Fizemos 53 anos do maior Programa de acertos na história da redução das desigualdades regionais, baseada em contrapartida fiscal, a Zona Franca de Manaus. Por isso, é de extrema importância olhar pelo retrovisor dessa trajetória para entender o lugar, ou estágio, em que estamos e ter mais clareza para os novos caminhos que podemos tomar. Neste cenário, é emblemático retomar o papel de uma das empresas multinacionais mais importantes na consolidação do Polo Industrial de Manaus, a Moto Honda da Amazônia, da qual tive o privilégio de integrar o quadro gestor no momento crucial que se seguiu à implantação.

Os japoneses, novamente!

Uma história de obstinação e resistência – que se fez forte e tão presente em nossos dias – ao enfrentar o desafio de construir produtos de alto tecnologia a 3 mil quilômetros dos fornecedores preferenciais de partes e peças. De tão longe, a solução foi verticalizar a fabricação de componentes na região e rentabilizar o processo produtivo com criatividade e visão de totalidade. Com efeito, iniciava-se ali mais uma participação efetiva dos japoneses na história da economia da Amazônia, depois da juta e malva, após a quebra do Ciclo da Borracha, e da agricultura de hortifruti para nos ensinar a diversificar nossa dieta amazônica.

Orgulho dos amazonenses 

Vivíamos os primórdios da Zona Franca de Manaus, em seus atrativos comerciais, com a explosão do consumo de importados num país de economia fechada. Em 1971, com esse mercado em ascensão, a Honda iniciava no Brasil as vendas de suas primeiras motocicletas importadas. Por pressão do governo federal, empenhado em alavancar o segmento industrial do Programa ZFM de desenvolvimento, em apenas 5 anos, era inaugurada a fábrica da Moto Honda da Amazônia, em Manaus, de onde saiu a primeira CG, o veículo mais vendido do Brasil em todos os tempos. Além de 25 milhões de motos, quadriciclos e motores estacionários, a Moto Honda da Amazônia produziu a façanha de ser o orgulho da população do Amazonas.

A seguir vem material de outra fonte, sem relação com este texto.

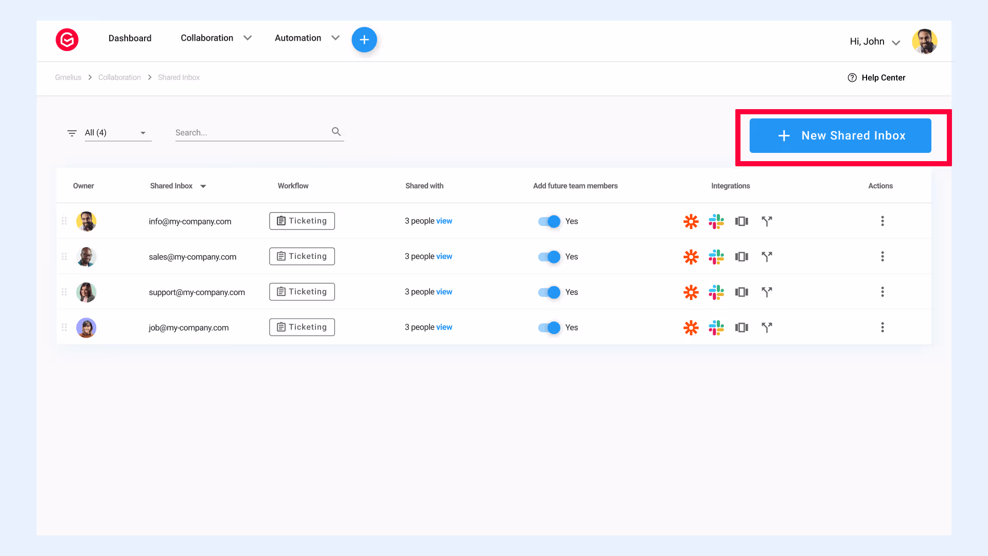Open the Zapier integration for info@my-company.com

Natan Xavier de Albuquerque 

Como preparar tantos colaboradores, maior parte vindos do interior, com habilidades tão distintas de uma rotina de chão de fábrica, com tantos códigos a assimilar. Certamente por isso, o lendário empreendedor amazonense, Natanael Xavier de Albuquerque, que se associou ao empreendimento, me convidou para Supervisão institucional. Mais tarde entendi a largueza de percepção  daquele visionário. Entre as vantagens para o projeto, trouxe a compreensão da psicologia do caboclo para a interlocução cultural e produtiva e as vantagens que a Lei propiciava a quem aqui investisse. Um exemplo, foram os direitos da contrapartida fiscal estadual, a que as empresas tinham direito. O desafio de inserir os nativos na saga vencedora na Amazônia se deu também com a substituição de gerentes setoriais, cargos utilizados, no início, por técnicos vindos do Japão.

Os vários Brasis 

Foi uma das mais ricas experiências de minha história pessoal. Conhecer de perto a cultura industrial japonesa foi um privilégio. Mais ainda aprender com a determinação japonesa  de implantar a Moto Honda no coração da Amazônia, formando uma cadeia de suprimentos,  de distribuição de motocicletas em todo território nacional e de clientes fidelizados a partir da capilaridade dos consórcios. E ao demarcar a espacialidade dessa proeza, disseminada pelas cinco regiões do Brasil, a empresa soube dialogar com os vários Brasis.

O Poder dos Sonhos 

O resultado de tudo isso foi redesenhar com Duas Rodas a divisão territorial do trabalho e demonstrar a real possibilidade da integração nacional. Juntando essas peças e partes dessa trajetória, atuar na Moto Honda da Amazônia significa dizer meu orgulho de integrar uma etapa dessa saga iluminada, conduzida por seus dirigentes, que me permitiu compreender o Poder dos Sonhos, “The Power of Dreams”,  profetizado pelo fundador da empresa, Sr. Soichiro Honda.

(*) Nelson é economista, empresário, presidente do Sindicato da Indústria Metalúrgica, Mecânica e Material Elétrico de MANAUS e Vice-presidente da Federação das Indústrias do Estado do Amazonas.